High Tension between Regulation and RegTech?
To celebrate the first birthday of DBS Asia X in Singapore, Chief Innovation Officer, Neal Cross hosted a celebration coupled with a healthy debate on growing tension between regulation, FinTech, and RegTech.
Neal’s opening address ensured the audience an edgy spin on what’s become a regular one sided debate. Paying reference to the hype of activity amongst regulators
Making reference to the hype of activity amongst the regions regulators around Fintech, Cross referred to a competitive region that feels like the key issues are:
- Who is the coolest?
- Who can dress down the most?
- Who has the biggest conference?
- And How big is your sandbox.
Watching regulators tackle Fintech, is like watching your grandparents learn to skateboard. It sounds cool, but it just looks awkward.
It’s like watching your grandparents learn to skateboard - Neal Cross DBS CIO
Kicking off the panel was Kevin Nixon of Deloitte's Centre for Regulatory Strategy, noting a positive perspective on the regional regulators making and effort to engage the market, at a time where many global peers are still hiding behind rules and regulations.
Respected Professor David Lee Kuo Chuen of Singapore University of Social Sciences weighed in that while the industry aims to embrace Fintech, the core worries about sustainability, AML remain front and centre. However, they should not be used as an excuse. Singapore’s Monetary Authority (MAS) is a positive role model, as they accept and seek to understand new complexities, such as distributed technologies. Thus creating regional positivity, each regulator encourages each other, while still cautious of guarding against taking out a pillar and see the entire system collapse.
Heading DBS' efforts on the regulatory front is Lam Chee Kin, Head Group Legal, Compliance & Secretariat. Lam's outlook is one of practical acceptance, noting an ongoing battle juggling regulatory complexity and the desire for simpler rules to encourage growth.

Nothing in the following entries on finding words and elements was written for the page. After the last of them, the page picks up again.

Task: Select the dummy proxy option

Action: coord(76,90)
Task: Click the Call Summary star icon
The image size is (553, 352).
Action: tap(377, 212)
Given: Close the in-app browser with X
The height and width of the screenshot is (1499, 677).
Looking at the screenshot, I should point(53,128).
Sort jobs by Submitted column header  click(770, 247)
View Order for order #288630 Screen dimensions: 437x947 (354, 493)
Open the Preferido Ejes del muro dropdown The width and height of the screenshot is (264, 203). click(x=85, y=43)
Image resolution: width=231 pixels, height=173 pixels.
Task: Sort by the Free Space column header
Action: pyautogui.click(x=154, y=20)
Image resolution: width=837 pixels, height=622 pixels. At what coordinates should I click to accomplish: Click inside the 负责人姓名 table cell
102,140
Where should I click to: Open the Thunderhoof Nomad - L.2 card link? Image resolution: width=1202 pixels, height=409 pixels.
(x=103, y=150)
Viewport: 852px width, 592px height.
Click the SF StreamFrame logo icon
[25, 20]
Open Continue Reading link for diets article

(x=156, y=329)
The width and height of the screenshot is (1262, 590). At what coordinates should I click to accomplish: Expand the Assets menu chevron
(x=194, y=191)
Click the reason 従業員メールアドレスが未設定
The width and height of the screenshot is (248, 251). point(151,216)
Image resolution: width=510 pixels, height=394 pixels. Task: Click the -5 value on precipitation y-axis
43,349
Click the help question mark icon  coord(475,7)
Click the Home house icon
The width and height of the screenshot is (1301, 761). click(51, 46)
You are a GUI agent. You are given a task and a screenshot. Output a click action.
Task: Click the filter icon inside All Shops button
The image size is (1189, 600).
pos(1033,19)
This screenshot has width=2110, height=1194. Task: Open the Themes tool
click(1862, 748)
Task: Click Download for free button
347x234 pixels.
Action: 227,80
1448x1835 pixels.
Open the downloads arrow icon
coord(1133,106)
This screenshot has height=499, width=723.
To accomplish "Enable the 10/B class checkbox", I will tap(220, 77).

‘We unlikely to find a happy middle ground in the near future’. As technology forces regulators to think disruptive in a complex world, the tension between regulation and innovation is significant. Instead we should aim to align to public policy intentions like financial inclusion, consumer protection and sustainability, not prescribing technology recipes. This remains a challenge as fragmentation inside regulation, makes it impossible find cohesion between policy makers and enforcers. Overall finance community has done a poor job of reducing complexity and fragmentation.
Radical technology like distribute ledgers is way ahead of regulation, which is based on the paradigm of an Authority, said Prof Lee. The shift is so radical, very few regulators have experience to deal with it. As a hedge fund you can manage a billion dollar fund. But you have challenges with cryptocurrency.
Financial markets have dramatically changed since the days of chalk board trading rooms, yet many of our current paradigms behave in the same way, explained Nixon. The move anyway from central ledgers to distributed ledger is so radical in world where even the most innovative bank still thinks about people walking into a branch.
What's the World's Most Disruptive CIO suggest to those wanting to understand the future? Read lots of science fiction.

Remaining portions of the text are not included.